In order to calculate that 20% difference, you need to store historical data somewhere but Power BI's purpose is to connect to sources and load data and then visualize it, not to act as a data repository.

PowerBI reports run slowly in DirectQuery mode

I have a powerbi report for finance. Users need to see the latest data in real-time, so I have to choose DirectQuery. But in this mode, some functions, such as DateAdd and DatesMtd, cannot be used
(This DAX function is not supported for use in DirectQuery mode.),
So I need to write a very complex SQL statement to achieve the equivalent effect, but this makes the report very slow (more than 10 seconds) every time it runs, and the largest table in my data model is less than 80000 rows. I've tried to optimize the SQL statements, but it doesn't help. Any solution?
(I use powerbi report server with sqlserver enterprise version)
Of course, with no information, I can't know what's taking so much time, but in order to understand what's happening you can use the following tools:
PowerBI Performance Analyzer: This will tell you what part is taking the most time. for more info see MSDocs & SQLBI
Check the datamodel and the storage mode of each table involved (ie: fact table, calendar, customer, etc). When querying the source, PBI won't use filters (directly in the query) that come from tables in import mode. (search for "composite models" on the web)
Limit the number of objects, for each object in the dashboard a query will be sent to the datasource, limiting the number of objects might help. (remember that objects wait for each other, so one slow loading object might cause your problem)
(even if you probably already did it) Have a look at the query execution plan, you can also check it for queries automatically created by PowerBI by capturing them (the easiest way is to use SQL Server Profiler)
I think that just by using PowerBI Performance Analyzer you will be able to see where the problem is, and then do more accurate search about it.
You need to search for those keywords;
Native query in power query: Some M language functions can directly be translated to SQL, so that all transformation happens in sql server side.
Aggregated tables in model view: aggregated views can be added for specific needs of visuals. Ex: if a visual has product category and amount as value you can connect aggregated sql table to the original one so that visual can pick up the value faster.
Hybrid tables: import mode and DQ mode can be used together. so you can use DQ for daily data and import mode for older data together.
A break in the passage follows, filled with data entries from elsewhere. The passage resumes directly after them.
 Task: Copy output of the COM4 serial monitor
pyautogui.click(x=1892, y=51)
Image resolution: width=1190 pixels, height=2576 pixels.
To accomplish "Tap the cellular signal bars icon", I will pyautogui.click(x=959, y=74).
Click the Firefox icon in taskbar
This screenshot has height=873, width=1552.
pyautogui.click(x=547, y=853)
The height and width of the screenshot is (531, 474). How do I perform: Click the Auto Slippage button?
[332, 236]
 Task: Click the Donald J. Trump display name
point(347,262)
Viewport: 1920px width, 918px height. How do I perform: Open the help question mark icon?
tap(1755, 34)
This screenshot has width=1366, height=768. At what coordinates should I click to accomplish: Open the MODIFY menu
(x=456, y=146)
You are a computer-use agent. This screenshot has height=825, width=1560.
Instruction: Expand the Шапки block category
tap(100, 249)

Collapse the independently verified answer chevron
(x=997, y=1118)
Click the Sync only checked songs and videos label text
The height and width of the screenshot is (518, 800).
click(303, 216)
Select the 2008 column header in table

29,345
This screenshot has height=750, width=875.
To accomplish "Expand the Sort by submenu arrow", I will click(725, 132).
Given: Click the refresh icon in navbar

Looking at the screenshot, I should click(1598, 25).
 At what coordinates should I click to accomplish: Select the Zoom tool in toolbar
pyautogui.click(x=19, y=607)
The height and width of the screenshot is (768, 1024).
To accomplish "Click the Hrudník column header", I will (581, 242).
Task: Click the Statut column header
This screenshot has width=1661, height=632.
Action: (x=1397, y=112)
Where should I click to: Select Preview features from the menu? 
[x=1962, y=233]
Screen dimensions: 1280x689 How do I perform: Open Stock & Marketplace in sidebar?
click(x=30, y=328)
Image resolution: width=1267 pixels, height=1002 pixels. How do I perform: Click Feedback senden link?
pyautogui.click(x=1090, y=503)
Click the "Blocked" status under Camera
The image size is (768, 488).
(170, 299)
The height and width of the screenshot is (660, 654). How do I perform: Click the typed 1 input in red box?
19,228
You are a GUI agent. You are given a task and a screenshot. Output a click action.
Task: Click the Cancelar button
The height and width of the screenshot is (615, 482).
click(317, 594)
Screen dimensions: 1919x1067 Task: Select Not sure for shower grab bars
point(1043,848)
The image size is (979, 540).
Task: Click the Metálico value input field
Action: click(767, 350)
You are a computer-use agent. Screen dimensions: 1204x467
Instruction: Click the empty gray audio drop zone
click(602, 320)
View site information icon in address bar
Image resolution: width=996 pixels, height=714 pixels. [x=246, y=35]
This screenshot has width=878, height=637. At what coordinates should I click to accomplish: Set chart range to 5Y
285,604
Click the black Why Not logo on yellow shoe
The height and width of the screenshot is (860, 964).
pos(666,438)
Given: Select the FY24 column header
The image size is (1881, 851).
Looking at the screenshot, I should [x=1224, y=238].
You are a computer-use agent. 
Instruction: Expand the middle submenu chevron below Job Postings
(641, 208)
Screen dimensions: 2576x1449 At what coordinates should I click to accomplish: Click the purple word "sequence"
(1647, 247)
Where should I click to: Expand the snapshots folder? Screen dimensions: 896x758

Can PowerBI used to make reports from multiple SAP-BW cubes?

I am getting an error when I try to select multiple characteristics from multiple cubes, I am not sure if this is a supported scenario that PowerBI can connect to SAP-BW and can be used to fetch multiple characteristics from different cubes, is that possible or do we need to make a single cube for all the characteristics ??
You need to use the wizard to define one query to connect to one cube a time to get dimension characteristics and measures into one Power BI data model, and then repeat that through other queries. This way, you have multiple queries in Power BI to mash up with.
Within the same Query wizard, you cannot cross multiple cubes, because it's invalid MDX query.

Using merge in Power Query while keeping native query

I'm trying to reduce my dataset of 1.000.000 records to only the subset I need (+/- 500) by creating an Inner Join to a different table. Unfortunataly it seems that Power Query drops the "native query" and loads the entire dataset before reducing it by merging it with a related table. I have no access to the database unfortunately, otherwise I would have written the SQL myself. Is there a way to make merge work with a native SQL query?
Thanks
I would first check that your "related table" query can run as a native query - right-click on it's last step and check if View Native Query is enabled.
If that's the case, then it may be due to the Join Kind in the Merge Queries step. I've noticed that against SQL Server data sources, Join Kinds other than the default Left Outer Join tend to kill the Native Query option.